By way of introduction, I am an attorney and president of Home School Legal Defense Association, a national advocacy organization for homeschooling established in 1983. One of the benefits our 80,000 homeschooling members receive is representation should their legal right to homeschool be challenged. Our member families in California, and specifically, in the Gilroy area, are outraged by the letter to the editor published Friday, May 27 authored by Frank Valadez, Gilroy Unified School District Attendance Officer.
Their concern centers on Mr. Valadez’s misrepresentation of the law as it pertains to home educators in California. The United States Constitution as interpreted by the U.S. Supreme Court guarantees parents the right to teach their children at home. This right is a fundamental right (of the highest order), being recognized as a liberty interest under the 14th Amendment Liberty Clause.
California recognizes this fundamental right pursuant to the private school exemption which is found at Ed Code sec. 48222. Although many of states have specifically recognized homeschooling by way of statute, California, like 11 other states, recognizes homeschooling through the private school exemption. Home educators that have established a private school in their home are under the same law as the brick-and-mortar private school down the street.
In fact, Ed Code sec. 48222 and sec. 33190 require any person establishing a private school to annually file – under penalty of perjury – an affidavit that he or she has complied with the requirements in Ed Code sec. 48222.
Public school officials who interact with private schools in California have only the authority that is expressly provided by statute. The statutory scheme in California limits a public school official’s authority vis-à-vis private schools to verifying attendance of suspected truants. In other words, if a child is not attending a public school in California, he must be exempted from attending public school by being enrolled in a private school or tutored by a certified teacher. If there is a report that a child is not attending public school, the public school officials have the authority to verify that the child is not truant. It is the nature of the “verification” that Mr. Valadez misunderstands.
Mr. Valadez goes through a list of requirements which he characterizes as a “request for exemption” from compulsory attendance. He asserts that the GSUD has the authority to “approve” private schools in California. Not true. The only authority Mr. Valadez has as it relates to children attending private school is when there is an issue of truancy of a particular student. Mr. Valadez would then have the authority to determine whether the child was exempt from public school attendance or not. For a child being homeschooled through the private school exemption, he would have the authority to verify that the private school affidavit has been filed with the Superintendent of Public Instruction. If an affidavit has been filed for the private school the child is attending, this terminates his authority and the child is deemed exempt from public school attendance.

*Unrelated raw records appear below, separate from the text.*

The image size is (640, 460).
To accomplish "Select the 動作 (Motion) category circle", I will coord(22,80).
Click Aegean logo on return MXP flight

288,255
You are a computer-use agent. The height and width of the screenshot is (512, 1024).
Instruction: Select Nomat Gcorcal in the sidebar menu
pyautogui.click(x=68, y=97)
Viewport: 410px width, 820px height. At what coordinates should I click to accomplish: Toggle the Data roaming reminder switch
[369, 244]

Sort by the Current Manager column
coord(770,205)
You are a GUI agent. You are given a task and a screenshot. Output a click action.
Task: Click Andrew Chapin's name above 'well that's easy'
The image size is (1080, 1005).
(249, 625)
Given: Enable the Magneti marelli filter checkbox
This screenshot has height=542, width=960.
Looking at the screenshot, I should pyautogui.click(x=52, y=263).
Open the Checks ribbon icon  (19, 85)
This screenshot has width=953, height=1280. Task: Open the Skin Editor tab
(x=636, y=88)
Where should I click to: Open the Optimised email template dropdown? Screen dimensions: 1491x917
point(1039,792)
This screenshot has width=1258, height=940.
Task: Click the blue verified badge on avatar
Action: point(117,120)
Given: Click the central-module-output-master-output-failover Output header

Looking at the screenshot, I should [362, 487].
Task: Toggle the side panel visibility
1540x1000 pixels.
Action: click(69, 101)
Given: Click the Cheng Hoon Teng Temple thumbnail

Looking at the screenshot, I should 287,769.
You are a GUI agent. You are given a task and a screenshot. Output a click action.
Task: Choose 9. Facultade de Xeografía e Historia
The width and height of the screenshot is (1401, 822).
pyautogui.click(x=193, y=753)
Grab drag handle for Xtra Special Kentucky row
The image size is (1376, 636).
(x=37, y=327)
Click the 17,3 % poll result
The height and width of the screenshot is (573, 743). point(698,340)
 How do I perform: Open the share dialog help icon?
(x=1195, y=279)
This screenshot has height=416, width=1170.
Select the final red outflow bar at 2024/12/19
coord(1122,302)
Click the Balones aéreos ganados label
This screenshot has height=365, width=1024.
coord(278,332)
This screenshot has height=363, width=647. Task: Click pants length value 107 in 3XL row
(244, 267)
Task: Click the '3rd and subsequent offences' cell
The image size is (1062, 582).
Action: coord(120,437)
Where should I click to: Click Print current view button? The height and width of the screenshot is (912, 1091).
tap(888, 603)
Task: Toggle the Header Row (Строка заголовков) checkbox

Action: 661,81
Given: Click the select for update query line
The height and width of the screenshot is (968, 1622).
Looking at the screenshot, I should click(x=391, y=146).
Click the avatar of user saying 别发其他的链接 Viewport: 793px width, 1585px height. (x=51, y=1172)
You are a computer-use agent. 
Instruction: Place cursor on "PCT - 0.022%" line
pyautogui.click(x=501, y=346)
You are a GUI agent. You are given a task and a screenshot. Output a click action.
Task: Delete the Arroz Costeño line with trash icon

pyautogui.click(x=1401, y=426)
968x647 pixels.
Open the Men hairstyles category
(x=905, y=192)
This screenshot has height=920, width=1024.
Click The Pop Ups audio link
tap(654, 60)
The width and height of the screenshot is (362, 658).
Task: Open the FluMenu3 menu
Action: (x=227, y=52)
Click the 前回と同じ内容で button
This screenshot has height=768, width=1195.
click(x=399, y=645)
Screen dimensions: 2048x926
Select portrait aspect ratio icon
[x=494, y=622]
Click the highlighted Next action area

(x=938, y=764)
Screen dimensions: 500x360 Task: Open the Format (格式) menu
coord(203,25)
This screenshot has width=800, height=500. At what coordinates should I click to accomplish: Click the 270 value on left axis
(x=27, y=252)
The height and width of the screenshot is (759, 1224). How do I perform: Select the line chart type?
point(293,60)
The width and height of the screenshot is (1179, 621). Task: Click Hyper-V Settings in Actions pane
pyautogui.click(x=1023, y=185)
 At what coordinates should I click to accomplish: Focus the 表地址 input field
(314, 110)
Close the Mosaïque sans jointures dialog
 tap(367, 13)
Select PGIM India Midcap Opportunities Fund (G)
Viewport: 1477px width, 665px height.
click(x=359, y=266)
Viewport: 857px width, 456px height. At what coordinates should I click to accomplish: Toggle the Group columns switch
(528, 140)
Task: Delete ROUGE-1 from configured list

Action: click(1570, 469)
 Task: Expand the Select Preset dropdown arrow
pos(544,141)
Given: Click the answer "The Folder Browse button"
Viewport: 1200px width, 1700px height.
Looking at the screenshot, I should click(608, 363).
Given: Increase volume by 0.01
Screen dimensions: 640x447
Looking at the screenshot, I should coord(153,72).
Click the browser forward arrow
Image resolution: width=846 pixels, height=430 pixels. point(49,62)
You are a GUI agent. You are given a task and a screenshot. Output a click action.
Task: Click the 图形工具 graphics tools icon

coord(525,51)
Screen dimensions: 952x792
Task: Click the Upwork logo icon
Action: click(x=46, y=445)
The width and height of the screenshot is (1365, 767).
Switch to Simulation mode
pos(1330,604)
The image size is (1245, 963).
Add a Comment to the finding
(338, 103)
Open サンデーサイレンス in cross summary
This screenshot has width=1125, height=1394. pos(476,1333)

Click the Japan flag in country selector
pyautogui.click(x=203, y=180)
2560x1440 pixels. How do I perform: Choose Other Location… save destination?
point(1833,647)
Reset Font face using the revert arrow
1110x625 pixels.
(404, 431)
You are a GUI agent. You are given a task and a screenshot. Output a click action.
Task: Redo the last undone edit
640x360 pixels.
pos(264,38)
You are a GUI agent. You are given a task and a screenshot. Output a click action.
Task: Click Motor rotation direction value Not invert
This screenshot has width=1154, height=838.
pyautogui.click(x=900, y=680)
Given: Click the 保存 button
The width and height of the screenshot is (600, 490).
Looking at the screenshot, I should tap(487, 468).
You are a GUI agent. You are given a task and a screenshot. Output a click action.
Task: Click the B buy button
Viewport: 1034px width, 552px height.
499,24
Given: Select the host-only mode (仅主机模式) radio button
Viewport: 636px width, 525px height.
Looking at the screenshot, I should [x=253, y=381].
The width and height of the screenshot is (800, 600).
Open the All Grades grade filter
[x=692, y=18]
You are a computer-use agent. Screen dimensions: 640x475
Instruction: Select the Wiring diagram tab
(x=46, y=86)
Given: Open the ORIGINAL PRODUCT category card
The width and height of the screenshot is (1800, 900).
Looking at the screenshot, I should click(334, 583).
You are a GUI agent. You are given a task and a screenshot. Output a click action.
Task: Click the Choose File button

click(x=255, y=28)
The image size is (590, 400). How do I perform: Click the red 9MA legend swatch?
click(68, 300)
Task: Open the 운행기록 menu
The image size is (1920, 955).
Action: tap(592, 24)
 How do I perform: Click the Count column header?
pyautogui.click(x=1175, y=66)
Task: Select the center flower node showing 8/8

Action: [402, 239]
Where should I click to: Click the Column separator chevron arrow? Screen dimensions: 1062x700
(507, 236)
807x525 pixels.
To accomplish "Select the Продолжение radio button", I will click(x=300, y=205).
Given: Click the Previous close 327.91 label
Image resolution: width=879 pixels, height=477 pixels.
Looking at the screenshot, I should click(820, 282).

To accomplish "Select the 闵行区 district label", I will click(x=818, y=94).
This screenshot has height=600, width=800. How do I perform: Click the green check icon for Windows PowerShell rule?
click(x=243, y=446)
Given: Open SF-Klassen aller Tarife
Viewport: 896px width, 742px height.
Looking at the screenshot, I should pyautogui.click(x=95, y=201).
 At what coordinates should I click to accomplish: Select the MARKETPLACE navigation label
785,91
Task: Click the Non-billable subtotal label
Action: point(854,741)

Neither Mr. Valadez nor any other public school official has the authority to “evaluate, recognize, approve, or endorse any private school or course.” This language is taken directly from Ed Code sec. 48222, the law dealing with private schools.
Another troubling aspect of Mr. Valadez’s letter is his reference to the School Attendance Review Board. He indicates that if the attendance officer does not approve home education, the family will be referred to the SARB, which will then determine whether the child is receiving an “adequate education.” Apparently, Mr. Valadez is not aware of Ed Code sec. 48321.5(e), which deals with the issuance of subpoenas for parents’ attendance at SARB hearings. It provides that if it is verified that a minor is enrolled in a private school that has filed an affidavit pursuant to Ed Code sec. 33190, neither the student nor their parents can be compelled to attend a SARB hearing. In other words, there is no jurisdiction by public school officials over children enrolled in private schools where the private school has filed an affidavit.
We simply could not allow this misrepresentation of the law in California to go unrefuted.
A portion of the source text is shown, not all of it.